• **Dataset**
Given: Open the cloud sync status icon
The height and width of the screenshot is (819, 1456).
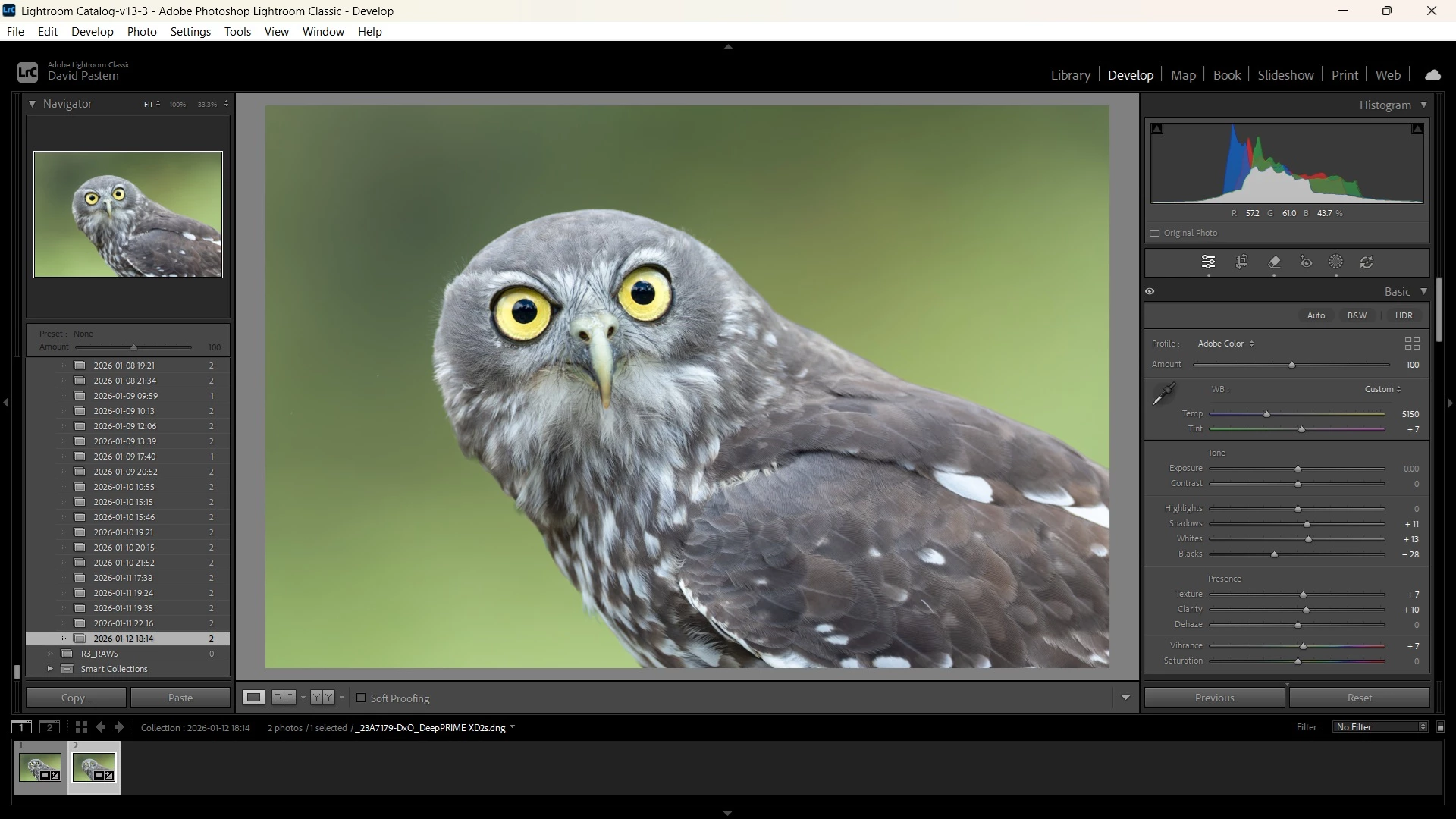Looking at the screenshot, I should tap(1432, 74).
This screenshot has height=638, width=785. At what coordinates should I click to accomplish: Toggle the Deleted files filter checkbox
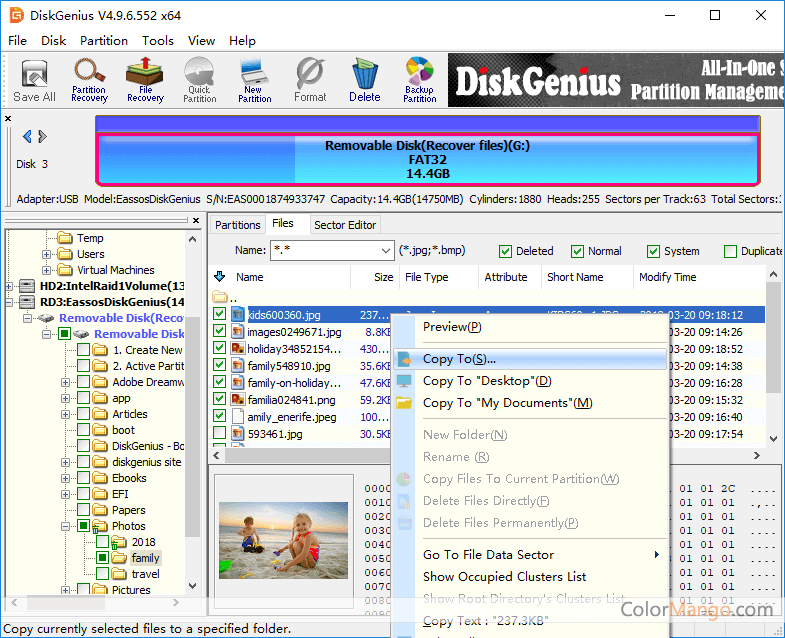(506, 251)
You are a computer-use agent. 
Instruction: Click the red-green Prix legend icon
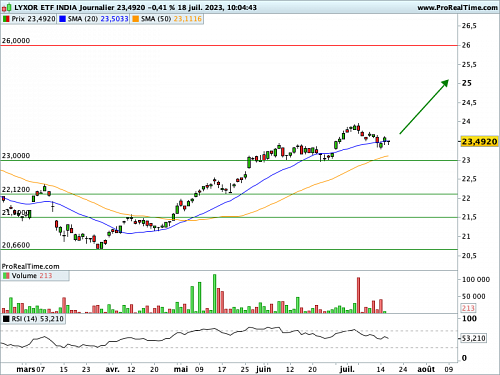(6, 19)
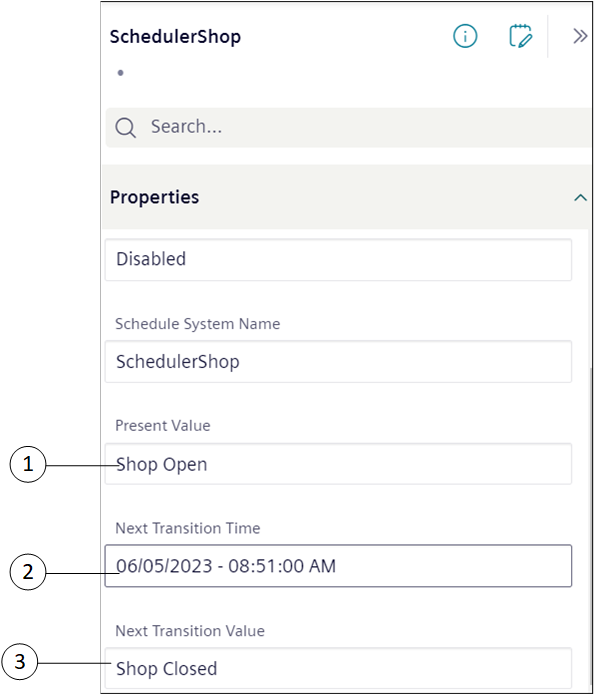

• **Work request**
Could you retype the records above exactly, omitting the pictures?

• **Solution for this exercise**
Given: Open the cloud sync status icon
The height and width of the screenshot is (819, 1456).
Looking at the screenshot, I should tap(1432, 74).
This screenshot has height=638, width=785. At what coordinates should I click to accomplish: Toggle the Deleted files filter checkbox
(506, 251)
You are a computer-use agent. 
Instruction: Click the red-green Prix legend icon
(6, 19)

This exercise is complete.